═══ SELECTED EXTRACT ═══

During Bill Batchelder’s long legislative career, he was Ohio’s outstanding conservative voice, and its most eloquent, following a pattern set by his political idol, the first Sen. Robert A. Taft (1889-1953), the Cincinnati Republican.
Batchelder had a sharp wit, an unforgettable laugh and a big smile. The first House session day each year on which Batchelder wore a seersucker suit was the surest sign that, by his reckoning, spring had well and truly arrived.
He had peerless knowledge of the American Founding and the founders’ principles. Had Bill Batchelder not become a lawyer, he would have been a keen teacher. He earned a bachelor’s degree at Ohio Wesleyan University, where his met his future wife, Alice Moore Batchelder, now a senior judge of the U.S. Court of Appeals (Sixth Circuit). Then he earned his law degree at Ohio State. The Batchelders have two children, Elisabeth (Matthew) Akers, of Doylestown, and William (Xela) Batchelder IV, of Waynesburg, Pennsylvania, and eight grandchildren.
For all his eloquence and vivacity, Bill Batchelder remained a practical politician. To be sure, he had smart-aleck facets; once, to protest limits on debate imposed by 20-year Ohio House Speaker Vernal G. Riffe, Jr., a Scioto County Democrat, Batchelder wore a dog muzzle in the House chamber. But he also had a pragmatic side, which ran rings around bystanders not paying attention.
In October 2013, for example, then-Speaker Batchelder and 37 other House Republicans filed what’s known as a formal “protest” in the House Journal. They objected to the plan by GOP then-Gov. John R. Kasich’s administration to use Ohio’s Controlling Board, not the legislature, to expand Ohio Medicaid, an expansion authorized by Barack Obama’s Affordable Care Act.
Despite the protest, Batchelder removed two anti-Medicaid-expansion House Republicans from the Controlling Board. Five days after the protest, one of the two Controlling Board replacements Batchelder named voted “yes” on expansion. Kasich said last week that Batchelder’s Controlling Board moves helped secure the expansion of Ohio’s Medicaid program.

═══

__SET OF TASKS__:
- A) List every person the Batchelder profile refers to by an official title such as senator, speaker, governor or judge.
- B) Reproduce the Batchelder profile starting with "In October 2013, for" and going on through "Ohio’s Medicaid program.", substituting "state spending panel" for every occurrence of "Controlling Board".
- C) In the Batchelder profile, in what month and year did Batchelder and other House Republicans file their formal protest in the House Journal?

═══ EXCERPTED RECORDS ═══

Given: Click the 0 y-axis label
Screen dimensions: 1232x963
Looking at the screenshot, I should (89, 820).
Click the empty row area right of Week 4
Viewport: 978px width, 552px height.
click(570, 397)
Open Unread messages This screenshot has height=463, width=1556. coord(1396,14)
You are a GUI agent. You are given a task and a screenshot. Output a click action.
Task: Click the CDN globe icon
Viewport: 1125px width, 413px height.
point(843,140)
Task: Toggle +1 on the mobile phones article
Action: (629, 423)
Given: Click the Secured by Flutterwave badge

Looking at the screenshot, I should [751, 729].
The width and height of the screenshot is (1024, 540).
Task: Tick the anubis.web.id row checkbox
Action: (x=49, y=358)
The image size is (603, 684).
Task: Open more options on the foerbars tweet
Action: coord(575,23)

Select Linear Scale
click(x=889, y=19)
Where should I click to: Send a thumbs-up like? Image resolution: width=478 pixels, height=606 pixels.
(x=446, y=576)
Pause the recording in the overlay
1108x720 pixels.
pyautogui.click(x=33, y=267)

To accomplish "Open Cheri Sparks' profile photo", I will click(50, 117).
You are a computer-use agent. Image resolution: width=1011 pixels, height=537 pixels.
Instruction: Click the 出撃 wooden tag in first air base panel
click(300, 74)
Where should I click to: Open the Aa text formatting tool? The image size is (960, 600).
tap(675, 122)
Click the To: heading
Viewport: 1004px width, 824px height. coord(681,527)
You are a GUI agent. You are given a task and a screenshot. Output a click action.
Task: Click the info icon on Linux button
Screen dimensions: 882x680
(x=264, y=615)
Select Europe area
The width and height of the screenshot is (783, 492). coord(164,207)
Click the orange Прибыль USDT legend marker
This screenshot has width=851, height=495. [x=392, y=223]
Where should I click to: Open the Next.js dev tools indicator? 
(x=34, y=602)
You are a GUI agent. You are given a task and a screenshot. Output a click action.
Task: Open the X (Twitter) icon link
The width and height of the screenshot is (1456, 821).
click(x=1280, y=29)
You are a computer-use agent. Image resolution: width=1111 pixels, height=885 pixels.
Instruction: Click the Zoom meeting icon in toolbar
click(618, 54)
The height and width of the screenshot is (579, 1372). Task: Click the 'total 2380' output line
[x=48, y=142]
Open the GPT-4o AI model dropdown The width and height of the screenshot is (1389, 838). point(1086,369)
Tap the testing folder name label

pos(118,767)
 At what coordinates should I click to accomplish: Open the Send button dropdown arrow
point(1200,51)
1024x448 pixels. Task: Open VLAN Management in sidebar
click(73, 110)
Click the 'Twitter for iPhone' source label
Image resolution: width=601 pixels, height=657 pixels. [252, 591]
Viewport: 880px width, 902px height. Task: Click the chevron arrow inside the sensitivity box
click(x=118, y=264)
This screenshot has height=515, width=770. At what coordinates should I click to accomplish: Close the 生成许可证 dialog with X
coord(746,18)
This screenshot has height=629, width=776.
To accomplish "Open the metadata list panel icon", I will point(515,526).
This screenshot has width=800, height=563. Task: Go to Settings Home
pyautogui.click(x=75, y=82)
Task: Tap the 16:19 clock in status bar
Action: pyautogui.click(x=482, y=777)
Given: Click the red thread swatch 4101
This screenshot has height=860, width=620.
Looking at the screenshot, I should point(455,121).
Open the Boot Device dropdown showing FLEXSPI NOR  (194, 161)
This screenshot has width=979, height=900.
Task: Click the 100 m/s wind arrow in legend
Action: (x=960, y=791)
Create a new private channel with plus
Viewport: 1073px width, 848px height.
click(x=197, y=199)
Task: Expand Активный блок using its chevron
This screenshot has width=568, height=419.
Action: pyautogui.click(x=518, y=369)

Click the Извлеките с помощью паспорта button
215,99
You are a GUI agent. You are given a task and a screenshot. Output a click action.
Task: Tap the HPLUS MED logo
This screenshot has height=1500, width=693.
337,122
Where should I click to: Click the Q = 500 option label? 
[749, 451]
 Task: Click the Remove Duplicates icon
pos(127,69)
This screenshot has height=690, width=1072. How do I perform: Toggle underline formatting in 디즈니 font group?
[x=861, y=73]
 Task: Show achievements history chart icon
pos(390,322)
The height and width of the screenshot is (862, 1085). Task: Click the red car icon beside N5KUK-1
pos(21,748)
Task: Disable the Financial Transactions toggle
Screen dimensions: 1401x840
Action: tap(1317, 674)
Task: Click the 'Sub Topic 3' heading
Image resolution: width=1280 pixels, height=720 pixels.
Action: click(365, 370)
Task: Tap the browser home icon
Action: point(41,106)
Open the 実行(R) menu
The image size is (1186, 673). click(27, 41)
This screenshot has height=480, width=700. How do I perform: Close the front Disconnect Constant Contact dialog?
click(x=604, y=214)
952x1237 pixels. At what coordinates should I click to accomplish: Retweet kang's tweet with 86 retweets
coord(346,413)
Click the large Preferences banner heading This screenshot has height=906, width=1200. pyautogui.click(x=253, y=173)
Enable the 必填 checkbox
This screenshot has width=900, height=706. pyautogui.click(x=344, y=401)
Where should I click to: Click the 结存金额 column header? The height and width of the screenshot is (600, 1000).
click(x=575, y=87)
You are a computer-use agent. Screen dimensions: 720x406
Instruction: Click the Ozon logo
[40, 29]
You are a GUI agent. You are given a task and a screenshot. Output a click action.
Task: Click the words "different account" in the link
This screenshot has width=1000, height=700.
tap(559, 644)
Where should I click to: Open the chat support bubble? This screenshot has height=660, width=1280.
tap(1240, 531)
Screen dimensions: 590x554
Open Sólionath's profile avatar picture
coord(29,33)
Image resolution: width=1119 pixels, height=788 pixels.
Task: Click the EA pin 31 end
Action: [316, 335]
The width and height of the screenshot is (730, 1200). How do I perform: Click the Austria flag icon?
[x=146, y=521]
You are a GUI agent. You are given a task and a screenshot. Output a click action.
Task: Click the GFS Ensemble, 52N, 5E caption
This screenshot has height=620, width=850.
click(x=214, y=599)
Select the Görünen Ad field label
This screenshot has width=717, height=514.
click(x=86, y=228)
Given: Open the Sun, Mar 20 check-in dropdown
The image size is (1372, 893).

═══

__SOLUTIONS FOR EACH TASK__:
- A)
Robert A. Taft (Sen.)
Vernal G. Riffe, Jr. (Ohio House Speaker)
Alice Moore Batchelder (senior judge of the U.S. Court of Appeals, Sixth Circuit)
Bill Batchelder (then-Speaker)
John R. Kasich (then-Gov.)

- B)
In October 2013, for example, then-Speaker Batchelder and 37 other House Republicans filed what’s known as a formal “protest” in the House Journal. They objected to the plan by GOP then-Gov. John R. Kasich’s administration to use Ohio’s state spending panel, not the legislature, to expand Ohio Medicaid, an expansion authorized by Barack Obama’s Affordable Care Act.
Despite the protest, Batchelder removed two anti-Medicaid-expansion House Republicans from the state spending panel. Five days after the protest, one of the two state spending panel replacements Batchelder named voted “yes” on expansion. Kasich said last week that Batchelder’s state spending panel moves helped secure the expansion of Ohio’s Medicaid program.

- C) October 2013